Stored items:
——————————

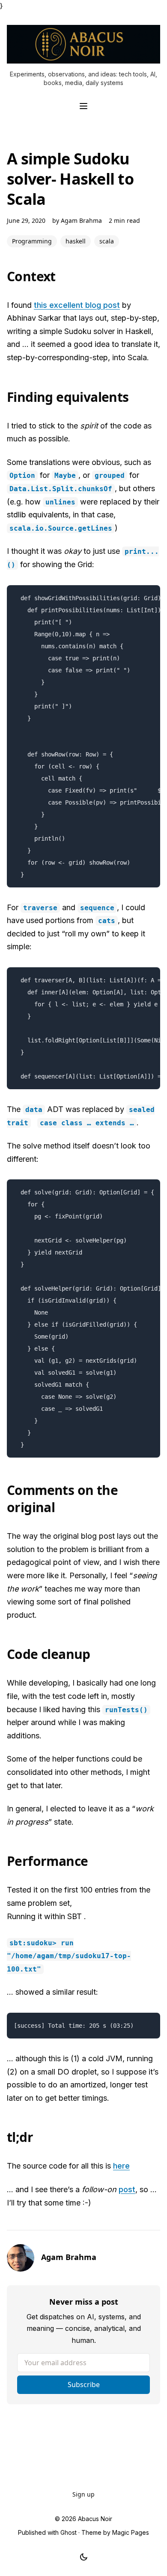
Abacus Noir (95, 2518)
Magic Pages (130, 2532)
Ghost (68, 2532)
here (121, 2165)
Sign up (83, 2494)
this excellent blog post (77, 305)
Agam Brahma (81, 220)
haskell (76, 241)
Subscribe (84, 2384)
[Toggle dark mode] (84, 2557)
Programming (32, 241)
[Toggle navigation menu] (83, 106)
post (127, 2189)
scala (106, 241)
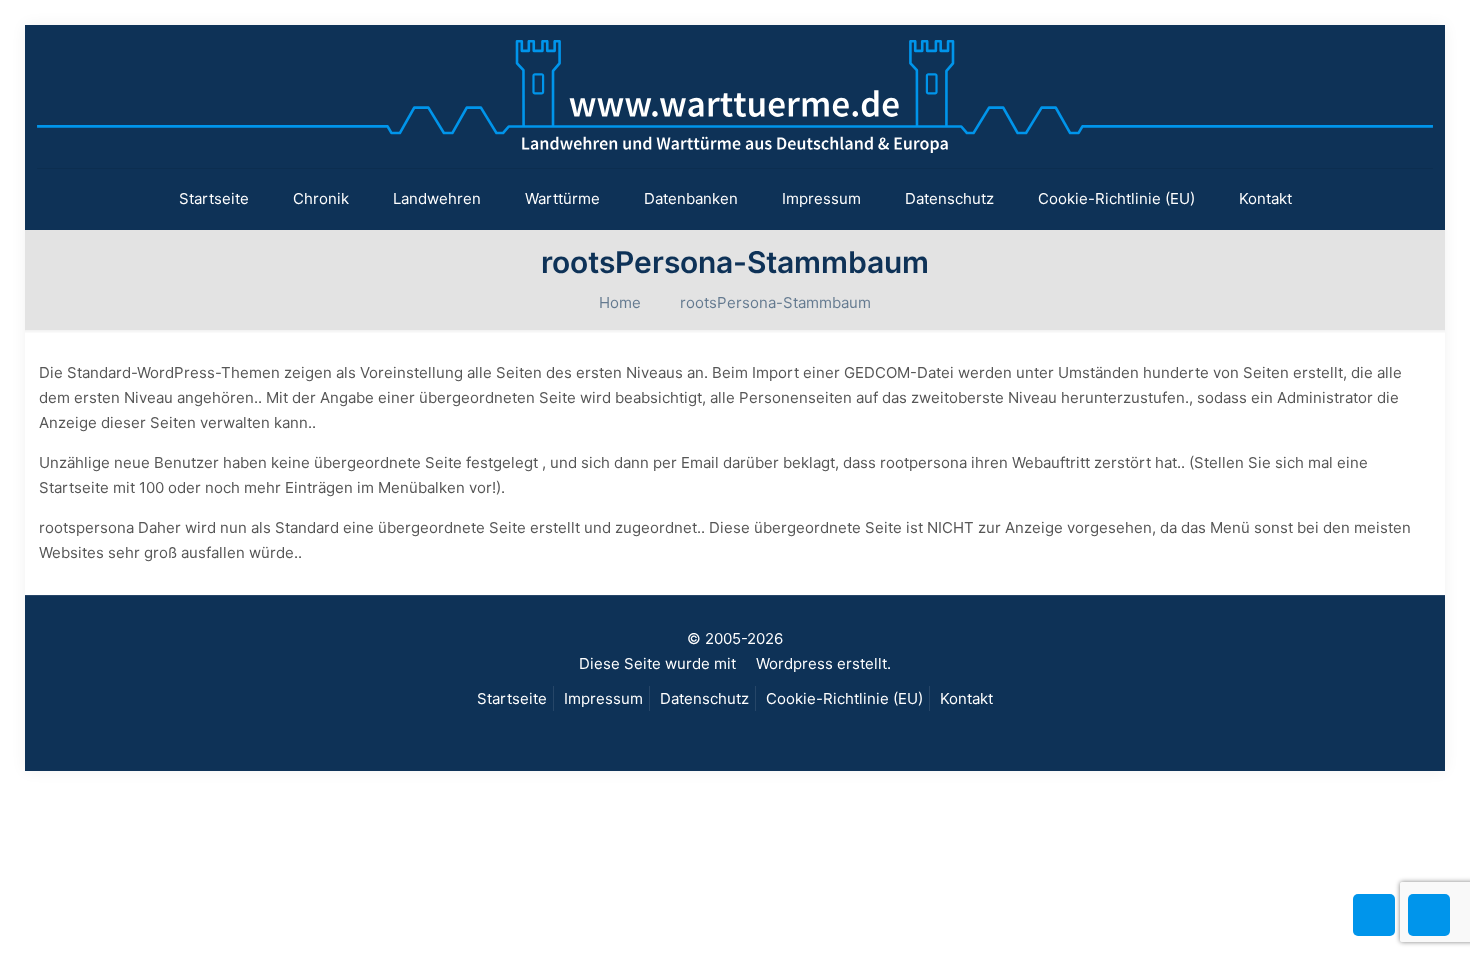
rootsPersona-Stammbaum (775, 302)
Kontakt (966, 698)
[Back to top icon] (1374, 915)
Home (620, 302)
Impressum (603, 698)
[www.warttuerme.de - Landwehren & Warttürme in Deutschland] (735, 96)
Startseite (512, 698)
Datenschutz (704, 698)
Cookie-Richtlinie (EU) (844, 698)
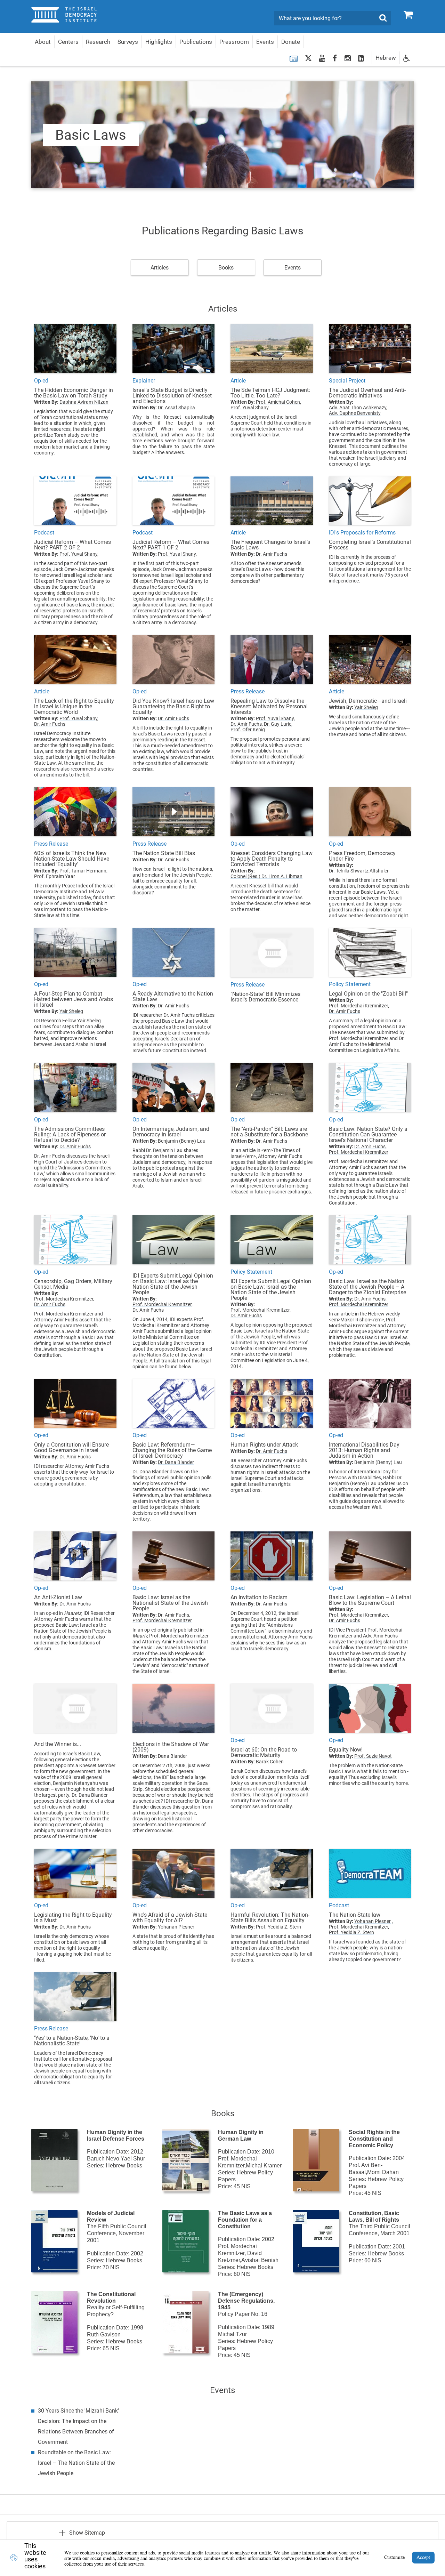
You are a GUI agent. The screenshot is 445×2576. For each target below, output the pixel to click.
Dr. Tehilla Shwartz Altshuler (359, 871)
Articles (160, 267)
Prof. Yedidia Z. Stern (278, 1927)
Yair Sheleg (366, 707)
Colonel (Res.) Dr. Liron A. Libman (266, 876)
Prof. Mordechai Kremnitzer (358, 1152)
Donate (290, 41)
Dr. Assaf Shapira (176, 407)
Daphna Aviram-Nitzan (83, 402)
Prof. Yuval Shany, (78, 554)
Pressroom (234, 41)
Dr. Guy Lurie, (278, 724)
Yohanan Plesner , (373, 1921)
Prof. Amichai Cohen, (278, 402)
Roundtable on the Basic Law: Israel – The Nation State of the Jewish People (76, 2463)
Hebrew (385, 57)
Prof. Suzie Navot (373, 1756)
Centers (68, 41)
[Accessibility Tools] (407, 57)
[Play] (173, 811)
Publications (195, 41)
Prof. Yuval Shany (249, 407)
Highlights (158, 41)
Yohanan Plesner (176, 1927)
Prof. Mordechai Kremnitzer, (359, 1005)
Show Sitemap (87, 2532)
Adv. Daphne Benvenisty (355, 413)
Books (226, 267)
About (43, 41)
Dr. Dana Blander (176, 1462)
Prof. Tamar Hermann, (83, 871)
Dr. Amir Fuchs (271, 554)
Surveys (128, 41)
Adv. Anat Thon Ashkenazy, (358, 407)
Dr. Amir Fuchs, (246, 724)
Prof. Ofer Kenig (247, 729)
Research (98, 41)
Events (265, 41)
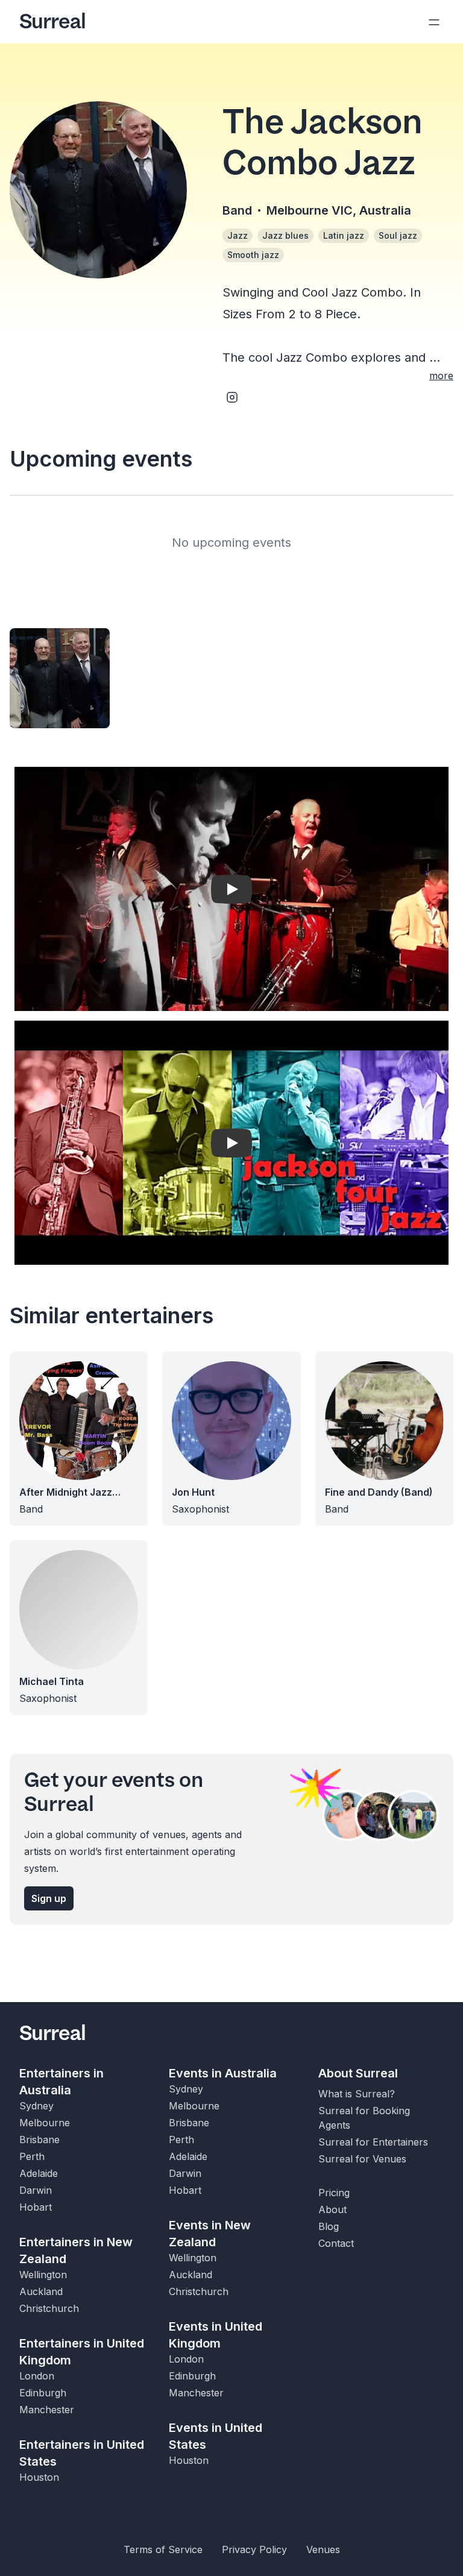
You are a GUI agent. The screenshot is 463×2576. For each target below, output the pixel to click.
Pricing (334, 2193)
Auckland (41, 2291)
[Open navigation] (434, 21)
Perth (32, 2156)
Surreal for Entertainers (373, 2142)
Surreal (52, 22)
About (332, 2209)
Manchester (46, 2410)
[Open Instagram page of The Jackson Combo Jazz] (232, 397)
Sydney (36, 2106)
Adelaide (38, 2173)
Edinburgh (42, 2393)
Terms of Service (163, 2549)
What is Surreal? (356, 2094)
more (441, 376)
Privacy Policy (254, 2549)
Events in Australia (223, 2073)
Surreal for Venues (362, 2159)
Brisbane (39, 2140)
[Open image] (60, 678)
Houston (39, 2477)
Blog (328, 2226)
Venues (323, 2549)
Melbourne (44, 2123)
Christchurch (49, 2308)
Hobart (35, 2207)
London (36, 2376)
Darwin (35, 2190)
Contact (336, 2243)
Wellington (43, 2275)
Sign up (48, 1898)
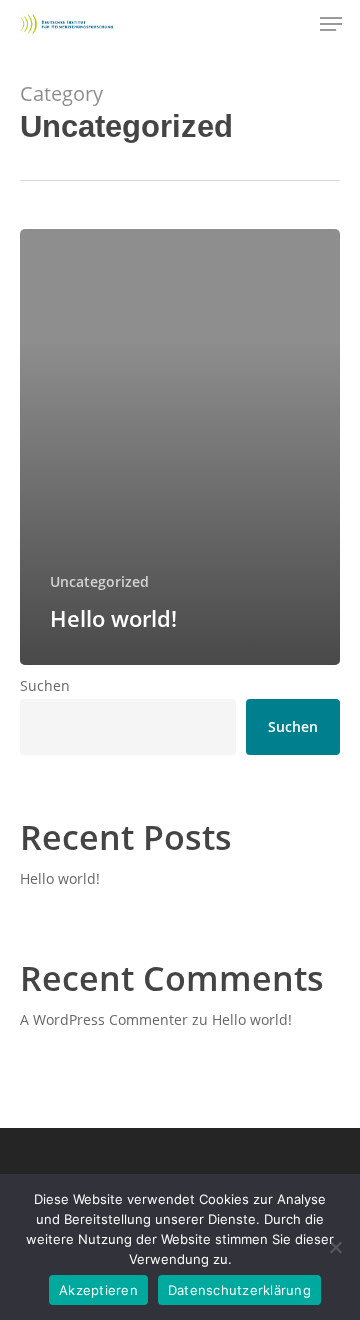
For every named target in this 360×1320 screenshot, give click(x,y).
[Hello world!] (180, 447)
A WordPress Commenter (104, 1019)
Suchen (45, 685)
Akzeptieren (98, 1290)
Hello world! (60, 878)
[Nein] (335, 1247)
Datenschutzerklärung (239, 1290)
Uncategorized (99, 581)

——————————

Apart from the pictures, return the records exactly.

* Result of this task
Abacus Noir (95, 2518)
Magic Pages (130, 2532)
Ghost (68, 2532)
here (121, 2165)
Sign up (83, 2494)
this excellent blog post (77, 305)
Agam Brahma (81, 220)
haskell (76, 241)
Subscribe (84, 2384)
[Toggle dark mode] (84, 2557)
Programming (32, 241)
[Toggle navigation menu] (83, 106)
post (127, 2189)
scala (106, 241)
rootsPersona-Stammbaum (775, 302)
Kontakt (966, 698)
[Back to top icon] (1374, 915)
Home (620, 302)
Impressum (603, 698)
[www.warttuerme.de - Landwehren & Warttürme in Deutschland] (735, 96)
Startseite (512, 698)
Datenschutz (704, 698)
Cookie-Richtlinie (EU) (844, 698)
You are a GUI agent. The screenshot is 445×2576. For each target below, output the pixel to click.
Dr. Tehilla Shwartz Altshuler (359, 871)
Articles (160, 267)
Prof. Yedidia Z. Stern (278, 1927)
Yair Sheleg (366, 707)
Colonel (Res.) Dr. Liron A. Libman (266, 876)
Prof. Mordechai Kremnitzer (358, 1152)
Donate (290, 41)
Dr. Assaf Shapira (176, 407)
Daphna Aviram-Nitzan (83, 402)
Prof. Yuval Shany, (78, 554)
Pressroom (234, 41)
Dr. Guy Lurie, (278, 724)
Yohanan Plesner , (373, 1921)
Prof. Amichai Cohen, (278, 402)
Roundtable on the Basic Law: Israel – The Nation State of the Jewish People (76, 2463)
Hebrew (385, 57)
Prof. Suzie Navot (373, 1756)
Centers (68, 41)
[Accessibility Tools] (407, 57)
[Play] (173, 811)
Publications (195, 41)
Prof. Yuval Shany (249, 407)
Highlights (158, 41)
Yohanan Plesner (176, 1927)
Prof. Mordechai Kremnitzer, (359, 1005)
Show Sitemap (87, 2532)
Adv. Daphne Benvenisty (355, 413)
Books (226, 267)
About (43, 41)
Dr. Dana Blander (176, 1462)
Prof. Tamar Hermann, (83, 871)
Dr. Amir Fuchs (271, 554)
Surveys (128, 41)
Adv. Anat Thon Ashkenazy, (358, 407)
Dr. Amir Fuchs, (246, 724)
Prof. Ofer Kenig (247, 729)
Research (98, 41)
Events (265, 41)
You are a GUI agent. The screenshot is 463×2576. For each target below, output the pixel to click.
Pricing (334, 2193)
Auckland (41, 2291)
[Open navigation] (434, 21)
Perth (32, 2156)
Surreal for Entertainers (373, 2142)
Surreal (52, 22)
About (332, 2209)
Manchester (46, 2410)
[Open Instagram page of The Jackson Combo Jazz] (232, 397)
Sydney (36, 2106)
Adelaide (38, 2173)
Edinburgh (42, 2393)
Terms of Service (163, 2549)
What is Surreal? (356, 2094)
more (441, 376)
Privacy Policy (254, 2549)
Events in Australia (223, 2073)
Surreal for Venues (362, 2159)
Brisbane (39, 2140)
[Open image] (60, 678)
Houston (39, 2477)
Blog (328, 2226)
Venues (323, 2549)
Melbourne (44, 2123)
Christchurch (49, 2308)
Hobart (35, 2207)
London (36, 2376)
Darwin (35, 2190)
Contact (336, 2243)
Wellington (43, 2275)
Sign up (48, 1898)
For every named target in this 360×1320 screenshot, give click(x,y).
[Hello world!] (180, 447)
A WordPress Commenter (104, 1019)
Suchen (45, 685)
Akzeptieren (98, 1290)
Hello world! (60, 878)
[Nein] (335, 1247)
Datenschutzerklärung (239, 1290)
Uncategorized (99, 581)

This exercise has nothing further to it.